I am indifferent to who starts at quarterback for the Washington Redskins. Both John Beck and Rex Grossman performed similarly in their preseason starts. We Redskins fans can exhale after holding our collective breadths at the notion of John Beck starting over Grossman or Donovan McNabb.
Quarterbacks are the glamour boys of football. It’s true they are the lynchpin of the offense. They and the center are the only players who touch the ball on every play. Stop the quarterback and you stop the offense. But the attention paid to Beck or Grossman misses the point. Outside of Washington especially, the focus on Beck vs. Grossman ranges from the excessive to the ridiculous.

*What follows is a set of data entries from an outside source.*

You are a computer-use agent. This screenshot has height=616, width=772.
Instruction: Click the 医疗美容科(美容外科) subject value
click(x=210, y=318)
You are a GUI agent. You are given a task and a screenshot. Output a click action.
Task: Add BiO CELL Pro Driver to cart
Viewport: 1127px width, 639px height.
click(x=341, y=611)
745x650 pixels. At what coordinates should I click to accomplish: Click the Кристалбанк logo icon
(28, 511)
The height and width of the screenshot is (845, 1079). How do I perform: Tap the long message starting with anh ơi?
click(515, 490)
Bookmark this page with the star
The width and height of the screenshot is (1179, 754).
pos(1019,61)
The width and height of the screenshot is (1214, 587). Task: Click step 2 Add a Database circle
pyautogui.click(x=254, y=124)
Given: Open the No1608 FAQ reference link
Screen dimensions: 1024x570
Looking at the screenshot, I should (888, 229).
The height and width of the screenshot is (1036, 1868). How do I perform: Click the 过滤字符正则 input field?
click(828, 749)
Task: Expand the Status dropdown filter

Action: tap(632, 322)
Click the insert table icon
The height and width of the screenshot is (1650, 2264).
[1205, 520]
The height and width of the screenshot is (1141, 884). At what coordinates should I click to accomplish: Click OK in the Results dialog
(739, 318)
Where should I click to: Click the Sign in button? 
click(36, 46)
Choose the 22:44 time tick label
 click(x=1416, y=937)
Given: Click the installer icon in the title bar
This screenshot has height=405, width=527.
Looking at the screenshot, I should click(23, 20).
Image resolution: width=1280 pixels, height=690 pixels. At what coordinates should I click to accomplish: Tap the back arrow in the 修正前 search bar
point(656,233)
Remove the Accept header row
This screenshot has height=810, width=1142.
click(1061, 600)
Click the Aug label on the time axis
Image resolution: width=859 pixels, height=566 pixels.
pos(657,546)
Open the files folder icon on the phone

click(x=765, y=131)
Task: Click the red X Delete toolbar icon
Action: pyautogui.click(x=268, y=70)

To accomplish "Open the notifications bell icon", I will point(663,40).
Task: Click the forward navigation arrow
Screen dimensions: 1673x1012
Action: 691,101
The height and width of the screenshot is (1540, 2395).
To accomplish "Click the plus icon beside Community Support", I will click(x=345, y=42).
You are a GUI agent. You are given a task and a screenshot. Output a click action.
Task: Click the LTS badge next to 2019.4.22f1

Here are five reasons why it does not matter who starts at quarterback for the Redskins.
1. Equal performers in the bottom half
Greg Trippiedi, my Hog Heaven writing partner, and I occasionally indulged in those youth-or-experience debates on the old MVN blog. I inevitably championed experience because I’m more, um, “seasoned.” In the case of Beck’s youth inexperience or Grossman’s experience, it does not matter. Whoever starts will throw for 215 yards per game, completing just under 60 percent of their passes while throwing five or six more touchdowns than interceptions.
Donovan McNabb would have done about the same if he were on the roster. McNabb, Grossman and Beck will perform slightly less well than Jason Campbell will with Oakland. (Poor Campbell. He is finally in an ideal situation with a head coach who wants him and a second go-round with OC Al Saunders. But he has just five games to lock his starting position or Al Davis will make the team start Terrelle Pryor.)
Beck or Grossman isn’t worth the argument. Whoever starts for the ‘Skins will be a bottom half performer. That is no put-down. Only 32 men in the world can do the job. Teams can win with that performance (See Sanchez, Mark).
The Redskins did not get worse because McNabb is gone. The playoffs aren’t riding on the decision.
2. Shanahan’s quick hook
Mike Shanahan benched John Elway, Jay Schroeder, Jake Plummer and Donovan McNabb. The biggest threat to Beck or Grossman is not the other team. It’s the coach. Both players will start…and be pulled… this season. It’s Shanahan’s way. Get used to it.
3. Healthier running backs
The public firing of Donovan McNabb hid the fact that the Redskins’ 2010 rushing attack fell off a cliff. Injuries were the culprit, but the offensive line blocked no better for the rushers than they did for the passers.
Maybe it is just a tease, but Tim Hightower and Roy Helu showed more flash on the ground than anything we saw in Washington last year. Hightower is all but named as the starter. I’m not sure where Ryan Torain fits on the depth chart, or if he even makes the team. With or without Torain, Washington’s stable of young legs is the quarterback’s best friend.
4. Sav Rocca
A punter who averages 50+ yards per punt helps the defense in the field position battle, provided the cover team actually covers, which the ‘Skins did not do well in Baltimore last Friday. The defense has a better chance to make stops when they have a long field to work with. Sometimes that translates into a shorter field for the offense to work with. Short fields ranks up there with running game and O-lines as the quarterback’s best friend.
5. DEE-fence
Or more specifically, pass rush. The football world outside of Washington is so focused on the quarterback race that they are missing the hidden gem of Washington’s front seven. They ain’t perfect, but are improved over last year.
Barry Cofield is a better nose tackle than Albert Haynesworth. Stephen Bowen and Adam Carriker are better defensive ends than Albert Haynesworth. By all signs, first-round 2011 Draft pick Ryan Kerrigan is on a fast learning curve. Tackling machine Rocky McIntosh moves to the inside linebacker spot next to tackling machine London Fletcher. If nothing else, that makes McIntosh slightly less of a coverage risk.
Depth is an issue. The loss of second-round 2011 Draft pick Jarvis Jenkins from the rotation is a severe loss (could cost a game). But overall, personnel upgrades and a year understanding DC Jim Haslett’s schemes make the pass rush the team’s biggest improvement. It dwarfs anything happening at quarterback.
Football is the most team-oriented of sports. The quarterback may be the most important single player, but he is not the only player.